* What to work on:
Would you please repeat, word for word, only the lines from the one holding "Where should I click to: Click" through the one holding "The width and" in the material below, without the pictures?

* Given records:

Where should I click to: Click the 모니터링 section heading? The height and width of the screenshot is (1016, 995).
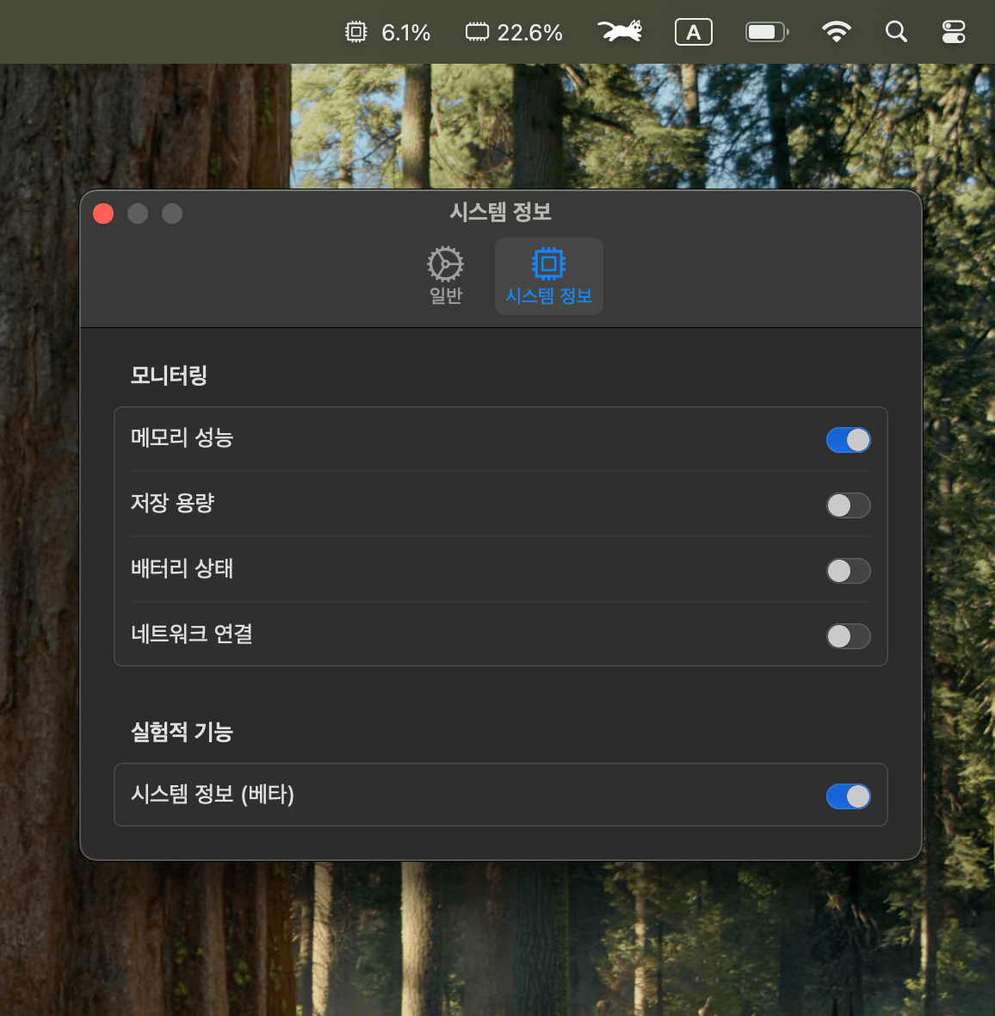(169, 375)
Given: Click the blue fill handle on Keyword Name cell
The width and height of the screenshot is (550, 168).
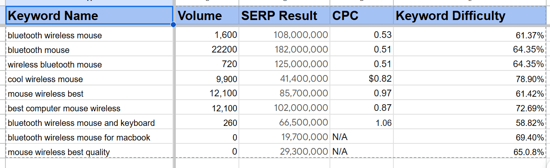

--

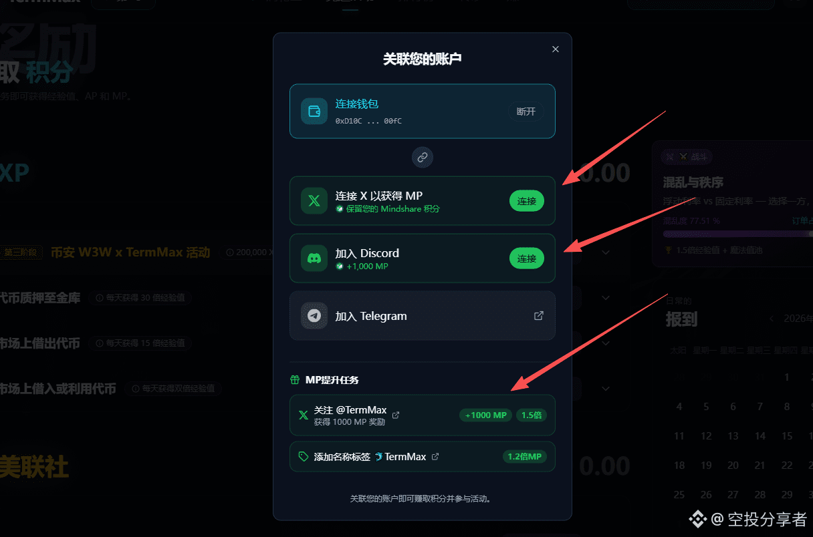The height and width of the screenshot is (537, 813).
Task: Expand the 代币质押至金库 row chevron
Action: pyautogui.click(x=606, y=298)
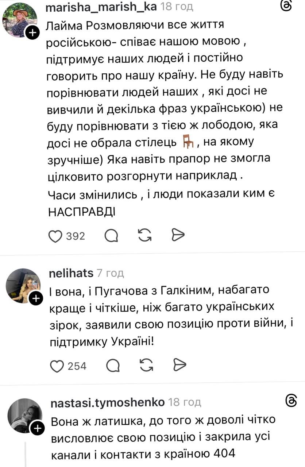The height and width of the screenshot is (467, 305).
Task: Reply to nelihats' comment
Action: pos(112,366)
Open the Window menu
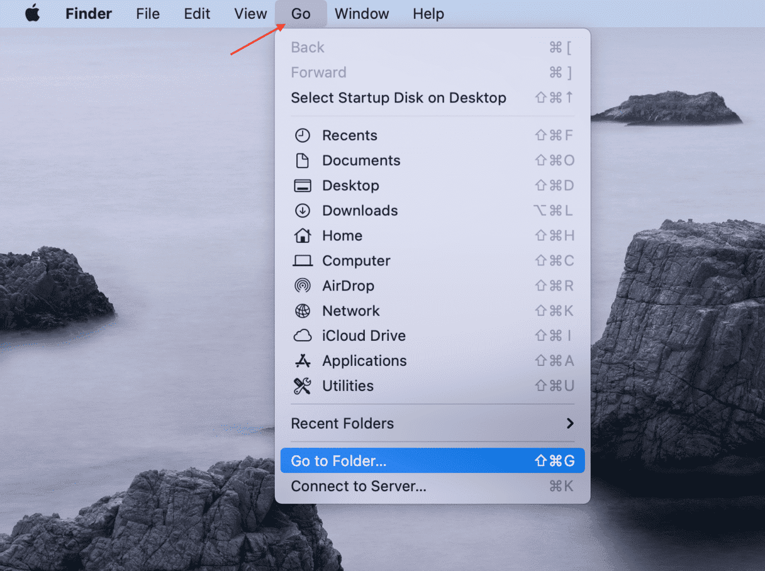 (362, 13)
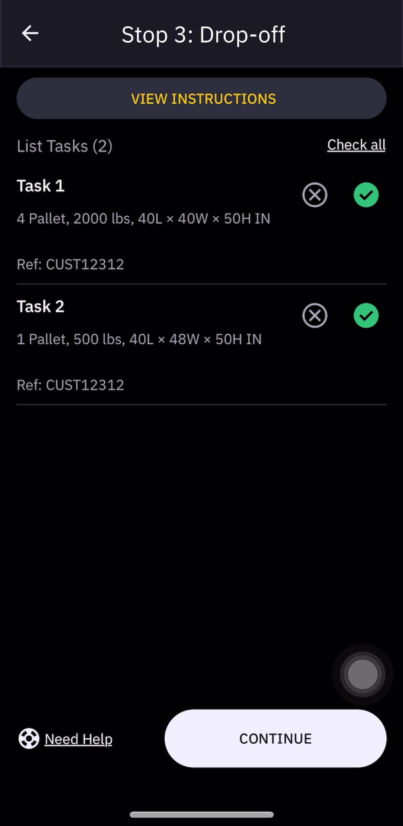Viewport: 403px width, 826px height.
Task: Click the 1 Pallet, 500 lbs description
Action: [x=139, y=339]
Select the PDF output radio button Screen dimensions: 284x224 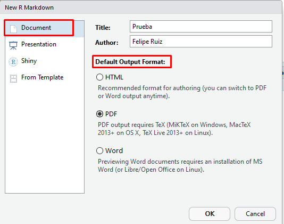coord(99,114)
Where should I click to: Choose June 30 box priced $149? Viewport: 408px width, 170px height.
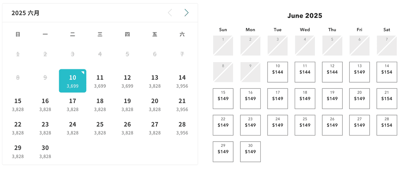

* Answer box:
Where should I click to: Click the 모니터링 section heading? The height and width of the screenshot is (1016, 995).
(169, 375)
Given: Click the blue fill handle on Keyword Name cell
The width and height of the screenshot is (550, 168).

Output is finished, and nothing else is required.